[DOCUMENT EXCERPT]:
■ ■ ■ ■ ■ ■ ■

What Makes Sealing Glasses so Useful?
Using glass as a sealing material has many benefits, including the fact that it is possible to tune its coefficient of thermal expansion (CTE) during production. Because many materials expand when heated, having two sealed components expand at different rates means that the seal between them can be compromised.
The thermal expansion coefficient of sealing glasses can be made to match that of a range of different engineering materials by adjusting the manufacturing and composition parameters. This means that when components undergo thermal expansion, the glass seals remain sealed.
Sealing glasses have widespread use because of this property. The material is used especially in the production of reed switches, electric discharge tubes, vacuum tubes, and other electronic components, as well as in other glass-to-metal applications.
Specialized sealing glasses can be made to have other desirable properties, including the ability to be laser-bonded, stability under thermal cycling, and resistance to chemical attack. Below, this article will explore some of the high-spec applications for which these characteristics render sealing glasses suitable.

■ ■ ■ ■ ■ ■ ■

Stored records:

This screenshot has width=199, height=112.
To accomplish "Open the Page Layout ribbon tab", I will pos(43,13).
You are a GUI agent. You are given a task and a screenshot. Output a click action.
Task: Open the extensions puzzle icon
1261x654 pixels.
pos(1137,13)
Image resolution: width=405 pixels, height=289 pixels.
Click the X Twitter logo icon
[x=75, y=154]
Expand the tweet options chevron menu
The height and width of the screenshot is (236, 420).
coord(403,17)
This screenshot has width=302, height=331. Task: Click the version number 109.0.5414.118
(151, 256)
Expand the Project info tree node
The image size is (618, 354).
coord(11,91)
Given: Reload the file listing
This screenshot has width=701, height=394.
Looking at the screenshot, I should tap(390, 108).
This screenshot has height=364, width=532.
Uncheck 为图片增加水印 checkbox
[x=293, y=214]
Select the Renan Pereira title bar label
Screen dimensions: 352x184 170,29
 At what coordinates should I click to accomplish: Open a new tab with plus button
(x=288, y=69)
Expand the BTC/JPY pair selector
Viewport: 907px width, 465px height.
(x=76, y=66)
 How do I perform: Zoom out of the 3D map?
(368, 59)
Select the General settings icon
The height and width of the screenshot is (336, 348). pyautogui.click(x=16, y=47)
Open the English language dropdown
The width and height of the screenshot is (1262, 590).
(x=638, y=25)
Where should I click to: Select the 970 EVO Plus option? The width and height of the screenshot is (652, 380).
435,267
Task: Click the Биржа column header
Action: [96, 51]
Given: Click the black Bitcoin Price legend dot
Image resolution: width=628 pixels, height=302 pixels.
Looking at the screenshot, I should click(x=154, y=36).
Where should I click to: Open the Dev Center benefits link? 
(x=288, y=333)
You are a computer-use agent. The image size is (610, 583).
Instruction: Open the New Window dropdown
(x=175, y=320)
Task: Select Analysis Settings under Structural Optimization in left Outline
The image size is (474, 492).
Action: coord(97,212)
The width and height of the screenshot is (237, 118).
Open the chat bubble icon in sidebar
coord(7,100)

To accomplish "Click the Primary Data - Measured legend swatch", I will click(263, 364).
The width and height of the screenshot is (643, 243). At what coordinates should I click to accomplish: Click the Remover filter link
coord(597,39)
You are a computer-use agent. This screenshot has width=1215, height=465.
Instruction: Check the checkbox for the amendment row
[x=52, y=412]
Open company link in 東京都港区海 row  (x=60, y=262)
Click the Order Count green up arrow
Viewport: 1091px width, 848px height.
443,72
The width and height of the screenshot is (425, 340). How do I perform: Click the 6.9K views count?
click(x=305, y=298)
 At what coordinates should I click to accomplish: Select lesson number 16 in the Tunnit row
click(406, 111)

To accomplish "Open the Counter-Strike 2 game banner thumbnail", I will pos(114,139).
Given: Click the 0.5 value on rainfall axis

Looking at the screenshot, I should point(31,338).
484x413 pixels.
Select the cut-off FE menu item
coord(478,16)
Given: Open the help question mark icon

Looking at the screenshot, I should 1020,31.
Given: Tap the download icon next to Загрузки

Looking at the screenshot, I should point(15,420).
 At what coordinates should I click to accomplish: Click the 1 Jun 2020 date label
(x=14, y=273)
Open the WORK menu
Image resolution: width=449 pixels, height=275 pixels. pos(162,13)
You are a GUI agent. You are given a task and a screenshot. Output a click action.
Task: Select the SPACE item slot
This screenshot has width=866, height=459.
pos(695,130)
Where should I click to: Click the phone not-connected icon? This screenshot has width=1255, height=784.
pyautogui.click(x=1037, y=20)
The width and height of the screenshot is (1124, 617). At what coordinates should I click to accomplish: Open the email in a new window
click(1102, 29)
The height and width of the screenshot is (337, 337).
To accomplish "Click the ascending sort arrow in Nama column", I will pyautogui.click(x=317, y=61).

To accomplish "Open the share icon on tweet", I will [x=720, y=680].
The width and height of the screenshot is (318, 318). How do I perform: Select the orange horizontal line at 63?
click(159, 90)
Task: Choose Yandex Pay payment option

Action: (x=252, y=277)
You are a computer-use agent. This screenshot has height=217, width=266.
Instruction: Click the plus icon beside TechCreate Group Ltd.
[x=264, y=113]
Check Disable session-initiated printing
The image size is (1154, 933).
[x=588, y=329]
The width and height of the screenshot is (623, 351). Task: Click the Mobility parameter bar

■ ■ ■ ■ ■ ■ ■

Reproduce the sealing glasses text word for word, from its heading through its final sentence.

[OUTPUT BELOW]:
What Makes Sealing Glasses so Useful?
Using glass as a sealing material has many benefits, including the fact that it is possible to tune its coefficient of thermal expansion (CTE) during production. Because many materials expand when heated, having two sealed components expand at different rates means that the seal between them can be compromised.
The thermal expansion coefficient of sealing glasses can be made to match that of a range of different engineering materials by adjusting the manufacturing and composition parameters. This means that when components undergo thermal expansion, the glass seals remain sealed.
Sealing glasses have widespread use because of this property. The material is used especially in the production of reed switches, electric discharge tubes, vacuum tubes, and other electronic components, as well as in other glass-to-metal applications.
Specialized sealing glasses can be made to have other desirable properties, including the ability to be laser-bonded, stability under thermal cycling, and resistance to chemical attack. Below, this article will explore some of the high-spec applications for which these characteristics render sealing glasses suitable.